Wie gesagt ich will keine Vordefinierte Klasse / Methode nutzen, sondern es komplett selbst machen. Ja nanoTime wer eine Idee, aber wenn ich die zeit zurück stelle bekomme ich die gleichen Würfe!


----------



## SlaterB (18. Nov 2009)

du kannst unmöglich die Zeit so zurückstellen, dass in einem Programm ein nano-Aufruf exakt dasselbe liefert,
und wie gesagt: etwas Zufall selber einbauen, Thread.sleep(), Objekte erstellen, ..


----------



## kirdie (18. Nov 2009)

Möchtest du (1) wirklich zufällige Werte oder (2) nur einen Pseudozufallsgenerator?

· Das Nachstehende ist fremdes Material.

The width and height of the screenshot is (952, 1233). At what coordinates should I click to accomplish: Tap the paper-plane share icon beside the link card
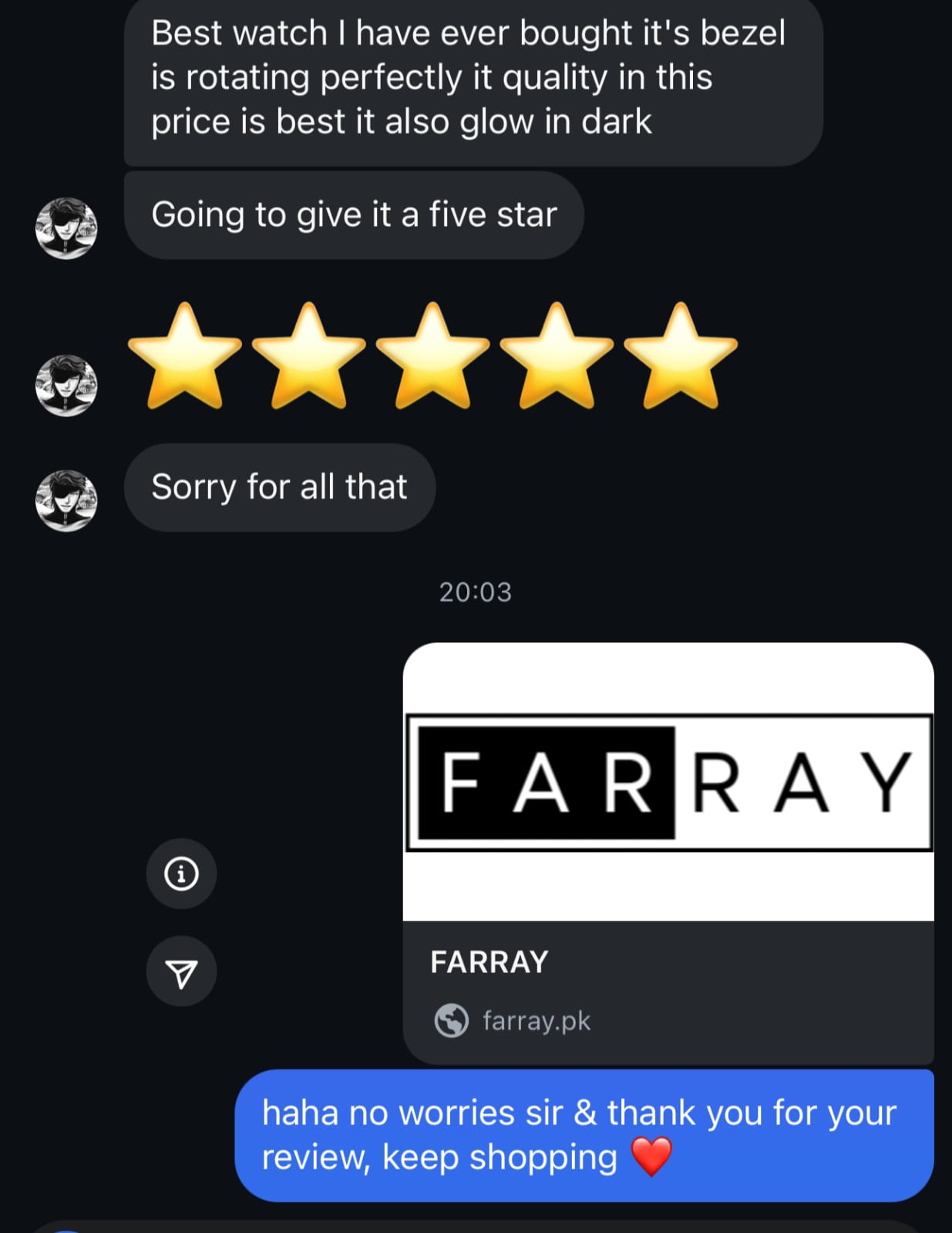tap(181, 972)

(1) Wenn du ein deterministisches Weltbild hast, dann ist dies garnicht möglich (alles ist vorherbestimmt).
Wenn nicht, dann sind wirklich zufällige Prozesse z.B. bestimmte Quanteneffekte und der nukleare Zerfall.
Also z.B. einen Geigerzähler an den PC schließen und die Abstände zwischen den Impulsen als seed nehmen.
Auch das weiße Rauschen, dass du mit einer Antenne auf einer Frequenz empfängst, auf der kein Sender sendet ist glaub ich echt zufällig.
Oder du nimmst eine Webcam und nimmst das Rauschen (also die hohen Frequenzen) daraus.
Was du auch machen kannst, ist einen halbdurchlässigen Spiegel nehmen und ein einziges Photon durchschicken. Wenn das Photon durchgeht, nimmst du das als 0, wird es reflektiert, als 1 

(2)
Das mit der Zeit und dem Modulo ist doch eine gute Idee. Bei Röhrenmonitoren kannst du ihmo auch die Position des Zeilenstrahles nehmen (aber da brauchst du sicher eine Bibliothek aus einer hardwarenäheren Programmiersprache).


----------



## Riedelinho (18. Nov 2009)

//edit


----------